Something warned her against looking up into his face, but Cecily Tyrell had scarcely heeded a warning in her life—even those of her own reason.
She looked.
His eyes, a piercing silvery-blue, held hers and made her wish she could magically exchange the borrowed leper’s rags for her finest linen gown.
Cecily parted her lips to snap that she wouldn’t have fallen but for the distraction he posed. At the last instant she realized it might not be prudent to admit how much he distracted her.
“If you recall, I predicted you might have your uses.” Despite her best effort at coolness, her words came out like a flirtatious quip.
He laughed at this, though Cecily sensed the mirth came almost against his will.
As the last mellow note of laughter died away, Cecily picked up another sound—faint and distant, but infinitely menacing.
The baying of hounds.
Chapter Four
Cecily stiffened in Rowan’s arms. “They’re coming. With hounds, too. An unlicked whelp could track me to ground in these reeking leper’s rags.”
She gazed into his eyes, and for an instant Rowan longed to drown himself in the lush, brown depths of hers. Fulke and his hounds be damned.
“Go, John. If you stay with me, we may both be taken. Go back to your brother and bid him come to my aid at Brantham.”
The slumbering demons within Rowan roused to echo Cecily Tyrell’s behest. Go! Run. Put as much distance as possible between yourself and this dangerous creatur
e.
Other long-buried feelings stirred to battle these. Leave her—how could he? Surrender another woman to Fulke DeBoissard? Not while he had breath in his body!
As Rowan stood there, paralyzed by the struggle within himself, Cecily slipped out of his embrace. She squinted against the ruthless glare of the sun. It had passed midday, but the haven of sunset was still many dangerous hours distant.
“Did you not hear me, John? Or did the bashing you took from those tree trunks addle your wits? You must leave me now. I won’t have you come to harm for my sake.”
Her words stilled the clamor within Rowan’s mind. In such desperate peril herself, Cecily had spared a thought for his safety. He had no claim on her loyalty, yet she had come to his aid twice. He could not abandon her.
“Take your clothes off!”
Her eyes widened and her whole face betrayed alarm. As well as a shade of something else Rowan could not read.
“Would you have me, now, and take private vows before I fall into Fulke’s clutches? I commend your quick thinking, John. But I fear you’d take me to wive in vain. Fulke would not scruple to put you to the sword and make me a widow ripe for remarriage.”

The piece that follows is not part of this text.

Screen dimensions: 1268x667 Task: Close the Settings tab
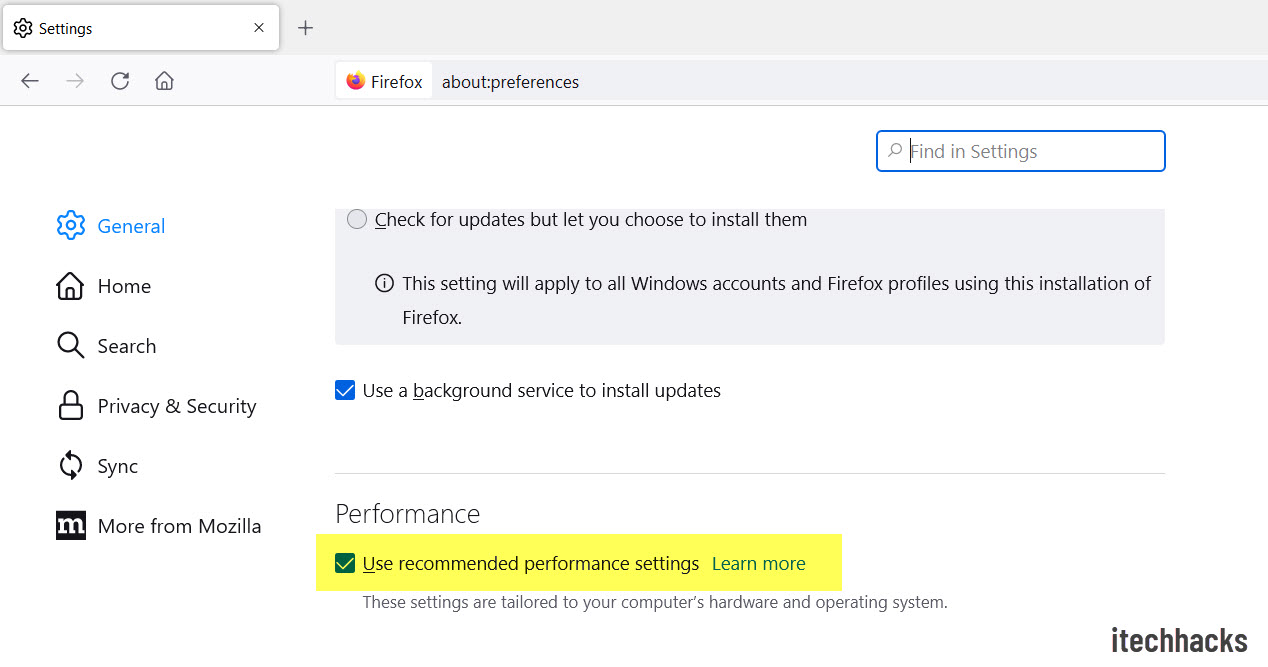click(x=259, y=28)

Rowan’s mouth fell slack. The image of having her here in the open, on this wild bit of upland heath, with the baying of Fulke’s hounds drawing closer, made his nostrils flare and his body rouse.
“You mistake me.” He shook his head to dispel the seductive notion. “If the dogs are following the scent of those clothes, you must take them off.”
He untied his coarse-woven cloak. “You can cover yourself with this and with my tunic.” He shrugged out of the garment. “I’ll take the leper’s rags and lay a false trail for our pursuers while you go hide in the caves.”
For a moment she made no reply, but stared at his bare torso. The warm breeze whispered over his chest like a woman’s breath. More acutely aware of his own body than he had been in years, Rowan wondered if Cecily shrank from the sight of his old battle scars. No doubt a maid, even one of her comparatively advanced years, fancied an unblemished mate. Self-consciously crossing his arms before his chest, Rowan berated himself. He had no business disporting himself like some blushing virgin, fumbling his first conquest.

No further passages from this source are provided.